> DATA SHOWN
_ _ _ _ _

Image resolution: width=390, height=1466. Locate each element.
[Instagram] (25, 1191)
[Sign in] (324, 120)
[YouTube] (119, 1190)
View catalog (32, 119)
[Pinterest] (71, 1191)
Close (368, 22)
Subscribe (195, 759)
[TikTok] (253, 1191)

_ _ _ _ _

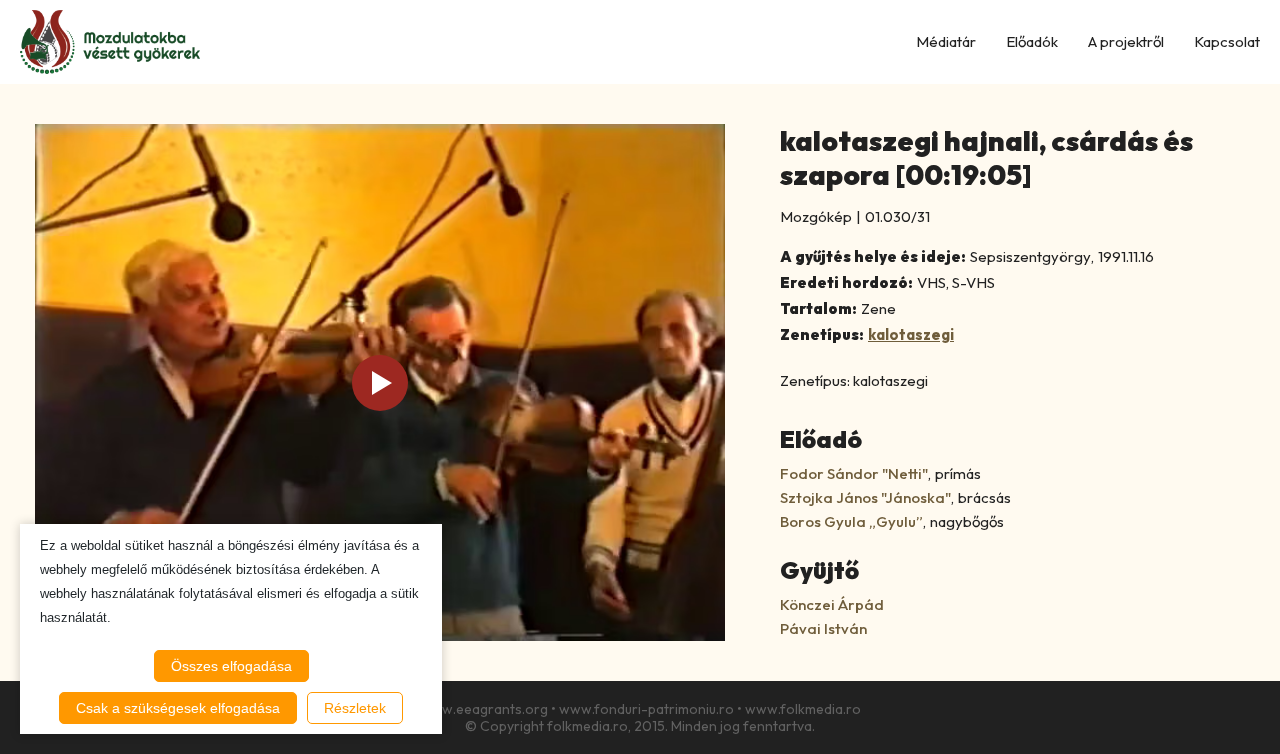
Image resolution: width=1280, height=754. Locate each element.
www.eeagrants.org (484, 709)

_ _ _ _ _

> YOUR ASSIGNMENT
After reading through the material, report every line that holds "width".

> ANSWER TO THIS PROBLEM
Image resolution: width=390, height=1466. Locate each element.
Image resolution: width=1280, height=754. Locate each element.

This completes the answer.